On July 22nd, Guido, the father of Python, published his first blog post “PEG Parser” on Medium. In this article, Guido says he is considering using PEG Parser instead of the existing class LL(1) parsing (named pgen) to refactor the Python interpreter. The reason is that the current pgen limits the freedom of Python grammar, making some grammars difficult to implement, and also makes the current grammar tree not clean enough, which affects the grammar tree’s ideology to a certain extent, and does not best reflect the designer’s intention.

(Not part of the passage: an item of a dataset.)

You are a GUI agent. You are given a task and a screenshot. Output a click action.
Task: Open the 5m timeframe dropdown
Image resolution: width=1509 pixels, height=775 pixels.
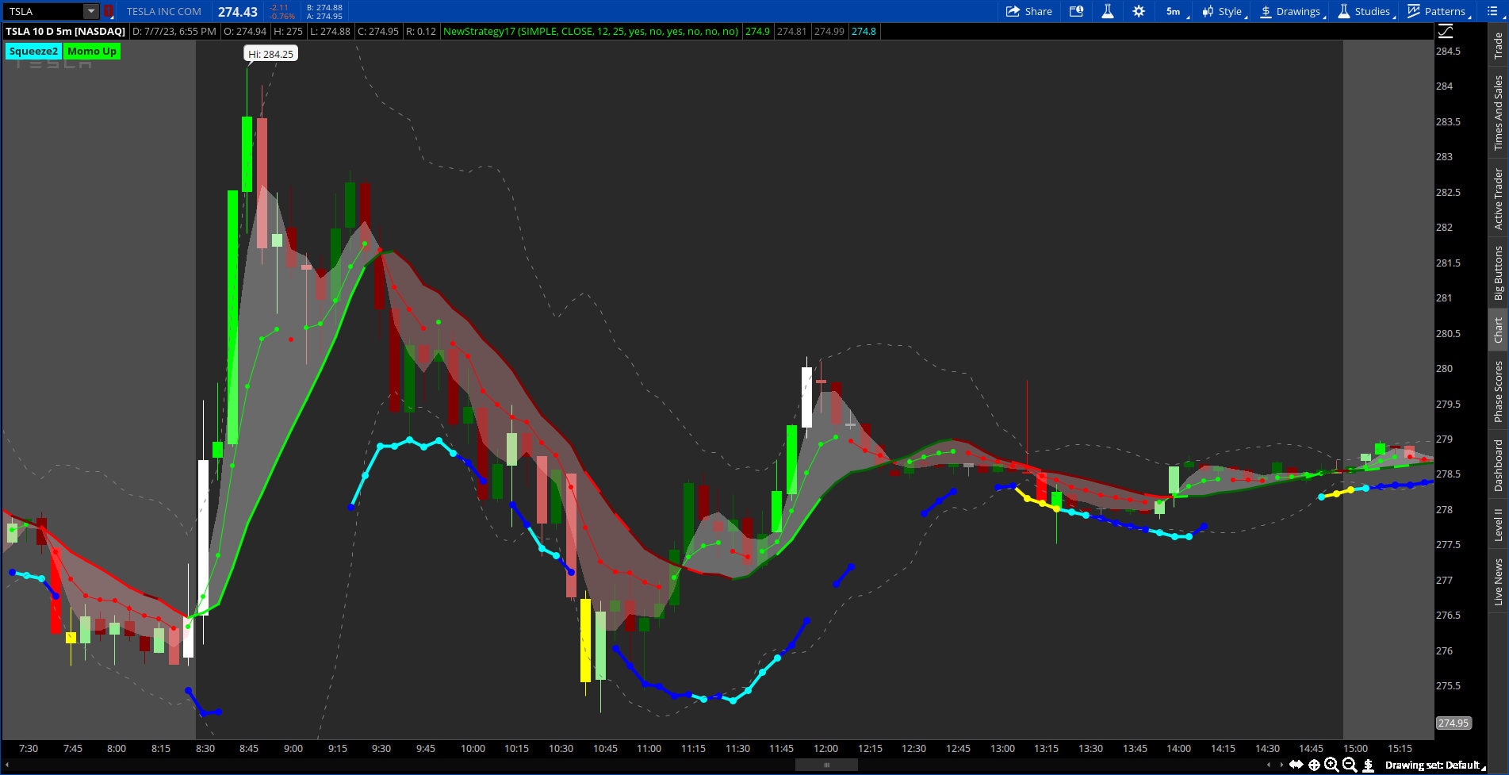(x=1173, y=11)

What is the difference between PEG Parser and the existing LL(1) Parser? It can be as simple to understand that the PEG syntax interpreter will load all the code at once when parsing the syntax, so the interpreter can judge the semantics of the grammar according to the symbols at any position. The current LL(1) Parse parsing grammar only detects a symbol forward to guess the semantics, which leads to the ambiguous expression of some grammars, which limits the grammar definition of the Python language. Of course, loading all the code at once means that PEG Parser needs more memory to run.
Guido said that:
“My idea now, putting these things together, is to see if we can create a new parser for CPython that uses PEG and packrat parsing to construct the AST directly during parsing, thereby skipping the intermediate parse tree construction, possibly saving memory despite using an infinite lookahead buffer. I’m not there yet, but I have a prototype that can compile a subset of Python into an AST at about the same speed as CPython’s current parser. It uses more memory, however, and I expect that extending the subset to the full language will slow down the PEG parser. But I also haven’t done anything to optimize it, so I am hopeful.”